Cette construction ouverte est soutenue là encore par un texte sensible et fort. »

[Jean-Luc Gautier, Livr’jeune, avril 2019]


« Un enfant voit s’installer chez lui son grand-père. Le vieil homme, qu’il appelle « l’Ancêtre », a quitté définitivement son pays, la Turquie, pour être plus proche de sa famille en France.

Mutique et bourru, cet homme déraciné porte en lui tout le mystère d’une histoire familiale… »

[Télérama, novembre 2020], voir infra pour la mise en voix

Vie du texte

L’Ancêtre

Création sous forme d’un spectacle pour une comédienne et un contrebassiste, adapté pour jouer dans les classes des écoles, dans une mise en scène de Fabienne Muet, compagnie Furiosa, avec Alexandra Courquet et Christophe Seval.

2019
— Le 21 janvier 2019 à l’école d’Isle
— Le 11 mars 2019 à l’école de Château-neuf-la-forêt
— Le 26 mars 2019 à l’école de la Croisille-sur-Briance
— Le 8 avril 2019 à l’école de St-Symphorien-sur-Couze et à l’école du Dorat
— Le 13 mai 2019 à l’école de La Meyze et à l’école V.Hugo de Limoges
— Le 20 mai 2019 dans les écoles d’Aixe-sur-Vienne et de St-Priest-sous-Aixe
— Le 27 mai 2019 à l’école de Couzeix et à l’école R.Dautry de Limoges
— Le 3 juin 2019 à l’école de Gorre


L’Ancêtre

Création dans une mise en scène de Fabien Arca, ART-K Cie, avec Guillaume Lecamus, création sonore de Minouche Briot.

Création et tournée 2020 ANNULE
— Théâtre du Champs Exquis, Blainville sur Orme, du 8 au 10 novembre
— Nouveau Gare au théâtre, Vitry sur seine, du 12 au 14 novembre

Sur youtube ici, vous pouvez entendre (15 minutes) une fiction sonore de L’Ancêtre par Fabien Arca dont la création a été annulée pour la deuxième fois en raison de la Covid-19.

Au sujet de la mise en voix

« Le spectacle (entre théâtre, manipulation d’objets et création sonore) n’ayant pu se jouer, Fabien Arca a réalisé cette fiction audio pour aller à la rencontre de son public.

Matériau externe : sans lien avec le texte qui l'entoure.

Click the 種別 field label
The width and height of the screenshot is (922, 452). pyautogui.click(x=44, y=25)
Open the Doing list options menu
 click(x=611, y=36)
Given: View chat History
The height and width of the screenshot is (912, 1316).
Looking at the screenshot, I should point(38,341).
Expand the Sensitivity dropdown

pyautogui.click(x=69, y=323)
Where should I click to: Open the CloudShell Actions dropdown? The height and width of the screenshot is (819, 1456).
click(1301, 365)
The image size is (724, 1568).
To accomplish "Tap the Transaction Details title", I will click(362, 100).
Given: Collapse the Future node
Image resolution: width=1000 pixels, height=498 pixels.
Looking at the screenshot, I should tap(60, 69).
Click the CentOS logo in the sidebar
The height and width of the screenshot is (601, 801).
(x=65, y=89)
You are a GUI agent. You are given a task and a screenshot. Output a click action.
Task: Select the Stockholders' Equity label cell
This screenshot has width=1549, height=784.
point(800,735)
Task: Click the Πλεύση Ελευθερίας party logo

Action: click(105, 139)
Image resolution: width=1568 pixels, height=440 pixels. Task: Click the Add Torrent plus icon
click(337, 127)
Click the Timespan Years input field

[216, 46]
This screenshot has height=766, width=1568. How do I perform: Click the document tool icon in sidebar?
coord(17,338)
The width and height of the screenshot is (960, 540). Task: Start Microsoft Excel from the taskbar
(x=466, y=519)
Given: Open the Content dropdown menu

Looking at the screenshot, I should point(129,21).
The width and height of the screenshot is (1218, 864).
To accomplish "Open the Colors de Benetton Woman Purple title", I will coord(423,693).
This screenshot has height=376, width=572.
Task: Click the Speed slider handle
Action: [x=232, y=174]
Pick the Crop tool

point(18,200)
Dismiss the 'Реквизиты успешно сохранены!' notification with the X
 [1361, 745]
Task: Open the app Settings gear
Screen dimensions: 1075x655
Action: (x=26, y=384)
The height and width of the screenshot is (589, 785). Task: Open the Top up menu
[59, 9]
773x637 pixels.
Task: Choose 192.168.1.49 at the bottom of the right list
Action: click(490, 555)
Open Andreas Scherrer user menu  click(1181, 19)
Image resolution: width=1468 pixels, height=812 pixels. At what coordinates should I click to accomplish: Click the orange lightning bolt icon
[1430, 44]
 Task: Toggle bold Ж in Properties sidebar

Grâce à sa mise en voix et à la création musicale, les images du quotidien vu et raconté par l’enfant se réent et apparaissent de façon sensible à l’écoute du récit. »

[Télérama, novembre 2020]


L’Ancêtre

Création par Art-K Compagnie, dans une mise en scène de Fabien Arca, collaboration artistique Alexandra Jussiau-Tahar, Théâtre du Champ exquis, Blainville sur Orne (14), du 17 au 25 octobre 2021.

Tournée 2022
— Nouveau Gare au théâtre, Vitry sur Seine (94), du 9 au 12 février


Mamamé

Création, dans une mise en scène de l’auteur, compagnie ART-K, avec Guillaume Lecamus, comédien, et deux fils de fériste : Perrine Bell et Noëmie Ede-Decugis, à Gare au théâtre, Vitry sur Seine (94), du 16 au 19 avril 2019.

Tournée 2019
— Maison du Geste et de l’Image, Paris, 13 et 14 mai
— Halle aux grains, à Bagnères-de-Bigorre, 16 et 17 mai
— La Grainerie, à Toulouse, 21 et 22 novembre


Mamamé

Création, dans une mise en scène de Sylvie Audureau, avec Sylvie Audureau et les voix de Marie-Thérèse Boulan et Camille Brun, Théâtre Expression 7, Limoges, du 10 au 12 avril 2024.